— EXERCISE DESCRIPTION —
Can you duplicate each of the rows below, character for character?

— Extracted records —
————
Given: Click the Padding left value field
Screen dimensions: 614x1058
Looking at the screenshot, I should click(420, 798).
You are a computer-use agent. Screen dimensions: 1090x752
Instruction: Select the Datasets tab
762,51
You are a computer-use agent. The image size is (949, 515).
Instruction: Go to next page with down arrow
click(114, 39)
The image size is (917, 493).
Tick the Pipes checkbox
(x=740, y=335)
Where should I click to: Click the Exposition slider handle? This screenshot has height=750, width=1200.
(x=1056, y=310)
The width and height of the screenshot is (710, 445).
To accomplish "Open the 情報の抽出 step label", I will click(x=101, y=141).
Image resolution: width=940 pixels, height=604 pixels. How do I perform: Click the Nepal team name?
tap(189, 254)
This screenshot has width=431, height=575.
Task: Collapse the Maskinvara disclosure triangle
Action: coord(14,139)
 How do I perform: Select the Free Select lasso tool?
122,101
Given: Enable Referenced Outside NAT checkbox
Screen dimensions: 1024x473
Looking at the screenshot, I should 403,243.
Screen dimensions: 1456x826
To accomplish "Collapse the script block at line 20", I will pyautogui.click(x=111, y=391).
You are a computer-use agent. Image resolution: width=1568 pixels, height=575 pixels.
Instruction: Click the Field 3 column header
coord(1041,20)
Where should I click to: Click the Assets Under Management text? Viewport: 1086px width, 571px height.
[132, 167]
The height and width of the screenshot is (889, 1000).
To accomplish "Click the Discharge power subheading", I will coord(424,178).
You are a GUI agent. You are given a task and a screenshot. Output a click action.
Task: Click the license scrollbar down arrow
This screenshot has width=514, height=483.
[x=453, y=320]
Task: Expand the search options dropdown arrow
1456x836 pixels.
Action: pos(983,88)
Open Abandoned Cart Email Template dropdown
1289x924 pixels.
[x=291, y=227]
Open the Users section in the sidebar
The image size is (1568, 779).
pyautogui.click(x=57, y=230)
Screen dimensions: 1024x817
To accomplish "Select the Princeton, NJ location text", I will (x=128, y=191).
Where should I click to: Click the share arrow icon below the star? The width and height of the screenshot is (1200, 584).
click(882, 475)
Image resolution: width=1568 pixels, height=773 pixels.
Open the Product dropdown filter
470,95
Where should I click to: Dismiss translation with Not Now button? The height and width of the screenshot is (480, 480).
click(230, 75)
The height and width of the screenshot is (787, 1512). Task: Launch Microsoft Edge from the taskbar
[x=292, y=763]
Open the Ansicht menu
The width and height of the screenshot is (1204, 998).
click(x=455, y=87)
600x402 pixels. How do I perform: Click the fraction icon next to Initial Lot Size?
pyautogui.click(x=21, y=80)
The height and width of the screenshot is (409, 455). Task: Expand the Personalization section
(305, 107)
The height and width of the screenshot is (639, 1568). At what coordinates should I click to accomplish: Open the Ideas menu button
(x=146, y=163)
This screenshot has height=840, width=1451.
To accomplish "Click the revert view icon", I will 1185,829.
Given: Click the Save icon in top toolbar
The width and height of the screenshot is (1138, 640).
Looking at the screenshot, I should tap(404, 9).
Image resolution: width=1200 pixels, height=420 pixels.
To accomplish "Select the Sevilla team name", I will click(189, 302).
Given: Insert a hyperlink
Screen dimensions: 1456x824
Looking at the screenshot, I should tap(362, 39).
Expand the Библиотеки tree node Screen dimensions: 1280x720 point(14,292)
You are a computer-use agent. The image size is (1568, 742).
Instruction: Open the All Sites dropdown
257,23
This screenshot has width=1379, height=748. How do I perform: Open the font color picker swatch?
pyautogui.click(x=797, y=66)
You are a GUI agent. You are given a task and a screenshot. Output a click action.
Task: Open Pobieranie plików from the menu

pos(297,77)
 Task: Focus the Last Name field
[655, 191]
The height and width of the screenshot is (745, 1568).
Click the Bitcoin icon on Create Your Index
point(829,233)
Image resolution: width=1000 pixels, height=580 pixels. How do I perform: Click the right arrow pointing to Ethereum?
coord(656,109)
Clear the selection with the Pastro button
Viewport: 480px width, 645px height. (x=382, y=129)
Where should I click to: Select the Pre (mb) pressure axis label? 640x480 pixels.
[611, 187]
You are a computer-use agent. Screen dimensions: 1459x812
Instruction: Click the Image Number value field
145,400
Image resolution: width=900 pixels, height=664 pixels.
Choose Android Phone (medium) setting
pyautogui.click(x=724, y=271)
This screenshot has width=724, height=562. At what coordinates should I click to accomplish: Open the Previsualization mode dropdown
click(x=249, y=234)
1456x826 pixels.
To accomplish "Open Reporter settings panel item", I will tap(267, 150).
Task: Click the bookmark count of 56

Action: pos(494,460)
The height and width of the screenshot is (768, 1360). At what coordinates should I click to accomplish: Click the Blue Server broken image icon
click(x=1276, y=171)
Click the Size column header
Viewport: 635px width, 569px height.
————
— RIGHT ANSWER —
Given: Click the Padding left value field
Screen dimensions: 614x1058
Looking at the screenshot, I should click(420, 798).
You are a computer-use agent. Screen dimensions: 1090x752
Instruction: Select the Datasets tab
762,51
You are a computer-use agent. The image size is (949, 515).
Instruction: Go to next page with down arrow
click(114, 39)
The image size is (917, 493).
Tick the Pipes checkbox
(x=740, y=335)
Where should I click to: Click the Exposition slider handle? This screenshot has height=750, width=1200.
(x=1056, y=310)
The width and height of the screenshot is (710, 445).
To accomplish "Open the 情報の抽出 step label", I will click(x=101, y=141).
Image resolution: width=940 pixels, height=604 pixels. How do I perform: Click the Nepal team name?
tap(189, 254)
This screenshot has width=431, height=575.
Task: Collapse the Maskinvara disclosure triangle
Action: coord(14,139)
 How do I perform: Select the Free Select lasso tool?
122,101
Given: Enable Referenced Outside NAT checkbox
Screen dimensions: 1024x473
Looking at the screenshot, I should 403,243.
Screen dimensions: 1456x826
To accomplish "Collapse the script block at line 20", I will pyautogui.click(x=111, y=391).
You are a computer-use agent. Image resolution: width=1568 pixels, height=575 pixels.
Instruction: Click the Field 3 column header
coord(1041,20)
Where should I click to: Click the Assets Under Management text? Viewport: 1086px width, 571px height.
[132, 167]
The height and width of the screenshot is (889, 1000).
To accomplish "Click the Discharge power subheading", I will coord(424,178).
You are a GUI agent. You are given a task and a screenshot. Output a click action.
Task: Click the license scrollbar down arrow
This screenshot has width=514, height=483.
[x=453, y=320]
Task: Expand the search options dropdown arrow
1456x836 pixels.
Action: pos(983,88)
Open Abandoned Cart Email Template dropdown
1289x924 pixels.
[x=291, y=227]
Open the Users section in the sidebar
The image size is (1568, 779).
pyautogui.click(x=57, y=230)
Screen dimensions: 1024x817
To accomplish "Select the Princeton, NJ location text", I will (x=128, y=191).
Where should I click to: Click the share arrow icon below the star? The width and height of the screenshot is (1200, 584).
click(882, 475)
Image resolution: width=1568 pixels, height=773 pixels.
Open the Product dropdown filter
470,95
Where should I click to: Dismiss translation with Not Now button? The height and width of the screenshot is (480, 480).
click(230, 75)
The height and width of the screenshot is (787, 1512). Task: Launch Microsoft Edge from the taskbar
[x=292, y=763]
Open the Ansicht menu
The width and height of the screenshot is (1204, 998).
click(x=455, y=87)
600x402 pixels. How do I perform: Click the fraction icon next to Initial Lot Size?
pyautogui.click(x=21, y=80)
The height and width of the screenshot is (409, 455). Task: Expand the Personalization section
(305, 107)
The height and width of the screenshot is (639, 1568). At what coordinates should I click to accomplish: Open the Ideas menu button
(x=146, y=163)
This screenshot has height=840, width=1451.
To accomplish "Click the revert view icon", I will 1185,829.
Given: Click the Save icon in top toolbar
The width and height of the screenshot is (1138, 640).
Looking at the screenshot, I should tap(404, 9).
Image resolution: width=1200 pixels, height=420 pixels.
To accomplish "Select the Sevilla team name", I will click(189, 302).
Given: Insert a hyperlink
Screen dimensions: 1456x824
Looking at the screenshot, I should tap(362, 39).
Expand the Библиотеки tree node Screen dimensions: 1280x720 point(14,292)
You are a computer-use agent. The image size is (1568, 742).
Instruction: Open the All Sites dropdown
257,23
This screenshot has width=1379, height=748. How do I perform: Open the font color picker swatch?
pyautogui.click(x=797, y=66)
You are a GUI agent. You are given a task and a screenshot. Output a click action.
Task: Open Pobieranie plików from the menu

pos(297,77)
 Task: Focus the Last Name field
[655, 191]
The height and width of the screenshot is (745, 1568).
Click the Bitcoin icon on Create Your Index
point(829,233)
Image resolution: width=1000 pixels, height=580 pixels. How do I perform: Click the right arrow pointing to Ethereum?
coord(656,109)
Clear the selection with the Pastro button
Viewport: 480px width, 645px height. (x=382, y=129)
Where should I click to: Select the Pre (mb) pressure axis label? 640x480 pixels.
[611, 187]
You are a computer-use agent. Screen dimensions: 1459x812
Instruction: Click the Image Number value field
145,400
Image resolution: width=900 pixels, height=664 pixels.
Choose Android Phone (medium) setting
pyautogui.click(x=724, y=271)
This screenshot has width=724, height=562. At what coordinates should I click to accomplish: Open the Previsualization mode dropdown
click(x=249, y=234)
1456x826 pixels.
To accomplish "Open Reporter settings panel item", I will tap(267, 150).
Task: Click the bookmark count of 56

Action: pos(494,460)
The height and width of the screenshot is (768, 1360). At what coordinates should I click to accomplish: Click the Blue Server broken image icon
click(x=1276, y=171)
Click the Size column header
Viewport: 635px width, 569px height.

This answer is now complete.